• _Opdracht_:
Noem alle personen die in de tekst over de Rotterdamse evacué met voor- en achternaam voorkomen.

• _Bron_:

-----

Een Rotterdamse evacué over zijn tijd in de oorlog in Hengevelde

Enige tijd geleden ging bij mij de telefoon, en onbekend nummer. Ja hallo, u spreekt met Gerard Greven en ik heb een vraag. Ik heb een beetje gegoogled, en kun u mij vertellen hoe ik aan dat boek van Gijs Eijsink kan komen over de oorlog? Zijn westerse accent triggerde mijn nieuwsgierigheid en ik vroeg vanwaar zijn belangstelling voor een dergelijke plaatselijke uitgave vandaan kwam. “Ik ben in de oorlog in Hengevelde geweest, als evacué. Ik woonde daar bij de familie Velthuis en ik weet nog dat er tegenover deze familie een weggetje liep naar mijn broer, die was bij de familie Nijhuis, bijnaam ’n Timmer of zo”. He dacht ik gelijk! Dat was tegenover mijn vader op ’t Heggelerveld!  Truus Raanhuis-Veldhuis, Marietje Velthuis-Nijhuis en Harrie Wegdam hebben Gerard inmiddels een brief geschreven, de planning is dat  hij dit jaar nog naar Hengevelde komt. Afgelopen zondag is Truus zelfs op bezoek geweest in Zorgvlied waar Gerard woont, daarover later meer!

-----

• _Overzicht_:
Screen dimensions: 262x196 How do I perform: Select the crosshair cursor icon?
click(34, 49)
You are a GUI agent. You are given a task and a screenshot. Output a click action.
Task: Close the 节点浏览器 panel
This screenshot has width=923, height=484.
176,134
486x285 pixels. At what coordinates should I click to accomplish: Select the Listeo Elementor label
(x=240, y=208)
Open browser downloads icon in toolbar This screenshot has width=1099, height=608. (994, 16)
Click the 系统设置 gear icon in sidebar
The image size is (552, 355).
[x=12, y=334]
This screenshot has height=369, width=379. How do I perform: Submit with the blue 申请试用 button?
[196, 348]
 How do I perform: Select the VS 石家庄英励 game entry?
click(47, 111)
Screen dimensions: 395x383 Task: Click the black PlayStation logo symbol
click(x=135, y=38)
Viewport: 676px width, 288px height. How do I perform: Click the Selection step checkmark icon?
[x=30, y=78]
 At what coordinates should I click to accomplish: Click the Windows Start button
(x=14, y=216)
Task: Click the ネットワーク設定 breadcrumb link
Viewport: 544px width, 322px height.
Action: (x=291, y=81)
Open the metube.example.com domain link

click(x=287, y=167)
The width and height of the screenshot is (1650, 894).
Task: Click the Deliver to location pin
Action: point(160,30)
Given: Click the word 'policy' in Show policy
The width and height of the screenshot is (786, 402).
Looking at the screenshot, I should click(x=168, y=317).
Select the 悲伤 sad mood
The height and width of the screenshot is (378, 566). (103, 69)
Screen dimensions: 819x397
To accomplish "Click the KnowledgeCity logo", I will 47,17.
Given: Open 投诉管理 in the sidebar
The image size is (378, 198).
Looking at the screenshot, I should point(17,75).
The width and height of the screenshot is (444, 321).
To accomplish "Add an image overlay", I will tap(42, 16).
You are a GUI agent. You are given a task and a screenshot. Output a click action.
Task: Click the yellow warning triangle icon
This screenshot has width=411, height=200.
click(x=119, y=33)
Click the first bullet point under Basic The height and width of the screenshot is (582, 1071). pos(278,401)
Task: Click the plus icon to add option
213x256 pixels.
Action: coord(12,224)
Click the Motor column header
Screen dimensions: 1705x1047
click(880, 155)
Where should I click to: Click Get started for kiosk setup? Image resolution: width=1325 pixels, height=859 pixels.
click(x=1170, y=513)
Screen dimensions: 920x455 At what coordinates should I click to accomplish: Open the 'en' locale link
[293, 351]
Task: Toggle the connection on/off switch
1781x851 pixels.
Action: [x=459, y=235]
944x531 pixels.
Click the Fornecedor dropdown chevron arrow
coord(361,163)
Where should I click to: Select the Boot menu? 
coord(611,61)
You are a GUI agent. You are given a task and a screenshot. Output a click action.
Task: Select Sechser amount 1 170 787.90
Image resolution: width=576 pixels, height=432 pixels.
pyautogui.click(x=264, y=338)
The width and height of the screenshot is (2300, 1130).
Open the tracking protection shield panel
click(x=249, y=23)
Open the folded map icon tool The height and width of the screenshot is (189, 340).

-----

• _Oplossing_:
- Gerard Greven
- Gijs Eijsink
- Truus Raanhuis-Veldhuis
- Marietje Velthuis-Nijhuis
- Harrie Wegdam